Exercise aim:
Write out the entries word for word, starting with the first line and ending with the line that contains "Action: point(700,270)", including both of those lines.

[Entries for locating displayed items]
↓

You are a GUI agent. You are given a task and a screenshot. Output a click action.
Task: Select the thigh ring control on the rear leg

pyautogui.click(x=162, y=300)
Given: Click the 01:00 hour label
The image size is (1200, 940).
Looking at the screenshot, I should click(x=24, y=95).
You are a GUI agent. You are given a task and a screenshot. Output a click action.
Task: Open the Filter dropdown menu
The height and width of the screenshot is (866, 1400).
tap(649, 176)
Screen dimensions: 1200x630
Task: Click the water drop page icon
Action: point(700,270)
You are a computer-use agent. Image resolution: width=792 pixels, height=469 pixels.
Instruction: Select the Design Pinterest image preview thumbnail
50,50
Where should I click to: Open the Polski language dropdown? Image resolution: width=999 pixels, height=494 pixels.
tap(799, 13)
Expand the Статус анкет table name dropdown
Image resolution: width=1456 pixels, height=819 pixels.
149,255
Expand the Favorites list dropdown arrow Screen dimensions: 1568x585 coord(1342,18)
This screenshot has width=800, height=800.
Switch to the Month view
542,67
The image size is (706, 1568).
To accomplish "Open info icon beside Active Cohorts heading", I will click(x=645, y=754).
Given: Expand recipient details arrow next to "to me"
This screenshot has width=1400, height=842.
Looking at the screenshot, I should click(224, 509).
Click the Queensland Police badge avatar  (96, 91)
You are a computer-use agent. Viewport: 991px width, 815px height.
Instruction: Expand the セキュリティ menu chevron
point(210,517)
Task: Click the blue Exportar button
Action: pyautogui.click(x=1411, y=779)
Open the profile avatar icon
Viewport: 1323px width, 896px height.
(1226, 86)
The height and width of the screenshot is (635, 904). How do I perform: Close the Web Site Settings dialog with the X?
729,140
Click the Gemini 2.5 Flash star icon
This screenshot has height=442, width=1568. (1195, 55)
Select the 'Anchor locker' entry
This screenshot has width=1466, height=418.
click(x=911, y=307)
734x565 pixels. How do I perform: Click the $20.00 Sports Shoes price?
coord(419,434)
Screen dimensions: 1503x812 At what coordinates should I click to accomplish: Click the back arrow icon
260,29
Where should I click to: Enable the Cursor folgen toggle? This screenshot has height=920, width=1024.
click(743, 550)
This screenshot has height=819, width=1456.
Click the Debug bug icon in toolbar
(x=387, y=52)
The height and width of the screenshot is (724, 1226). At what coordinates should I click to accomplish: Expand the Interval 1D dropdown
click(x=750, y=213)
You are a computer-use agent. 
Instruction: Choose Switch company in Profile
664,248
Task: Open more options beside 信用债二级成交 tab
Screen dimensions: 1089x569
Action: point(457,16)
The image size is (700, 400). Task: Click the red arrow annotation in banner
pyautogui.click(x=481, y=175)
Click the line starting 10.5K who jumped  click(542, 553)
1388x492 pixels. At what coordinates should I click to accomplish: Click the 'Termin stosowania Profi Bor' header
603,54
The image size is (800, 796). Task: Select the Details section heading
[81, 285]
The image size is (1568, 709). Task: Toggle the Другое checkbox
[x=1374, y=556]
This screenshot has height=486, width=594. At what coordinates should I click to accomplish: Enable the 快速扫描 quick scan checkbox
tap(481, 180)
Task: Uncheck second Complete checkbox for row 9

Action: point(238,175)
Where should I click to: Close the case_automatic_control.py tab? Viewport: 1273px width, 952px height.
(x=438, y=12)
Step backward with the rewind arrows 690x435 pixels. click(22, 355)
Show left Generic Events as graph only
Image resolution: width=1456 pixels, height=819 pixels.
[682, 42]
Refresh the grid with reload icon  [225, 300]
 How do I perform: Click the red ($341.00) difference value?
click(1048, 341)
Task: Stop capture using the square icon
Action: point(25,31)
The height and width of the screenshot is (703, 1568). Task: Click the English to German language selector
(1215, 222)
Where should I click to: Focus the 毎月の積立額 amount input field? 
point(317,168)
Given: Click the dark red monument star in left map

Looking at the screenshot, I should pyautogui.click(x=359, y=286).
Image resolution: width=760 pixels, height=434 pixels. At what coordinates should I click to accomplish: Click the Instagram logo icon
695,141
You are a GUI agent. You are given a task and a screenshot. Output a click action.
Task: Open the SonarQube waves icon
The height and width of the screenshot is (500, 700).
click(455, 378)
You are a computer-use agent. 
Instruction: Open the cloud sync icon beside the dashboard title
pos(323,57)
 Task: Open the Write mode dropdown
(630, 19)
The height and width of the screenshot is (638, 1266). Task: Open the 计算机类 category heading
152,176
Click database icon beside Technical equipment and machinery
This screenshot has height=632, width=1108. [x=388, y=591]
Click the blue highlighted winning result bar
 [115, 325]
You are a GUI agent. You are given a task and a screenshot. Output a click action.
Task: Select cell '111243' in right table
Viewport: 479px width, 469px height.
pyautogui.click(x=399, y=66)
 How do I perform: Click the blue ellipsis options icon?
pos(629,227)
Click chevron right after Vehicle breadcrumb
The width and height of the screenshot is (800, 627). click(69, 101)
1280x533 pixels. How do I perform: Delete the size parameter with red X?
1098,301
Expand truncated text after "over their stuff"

↑

Result for this task:
You are a GUI agent. You are given a task and a screenshot. Output a click action.
Task: Select the thigh ring control on the rear leg

pyautogui.click(x=162, y=300)
Given: Click the 01:00 hour label
The image size is (1200, 940).
Looking at the screenshot, I should click(x=24, y=95).
You are a GUI agent. You are given a task and a screenshot. Output a click action.
Task: Open the Filter dropdown menu
The height and width of the screenshot is (866, 1400).
tap(649, 176)
Screen dimensions: 1200x630
Task: Click the water drop page icon
Action: point(700,270)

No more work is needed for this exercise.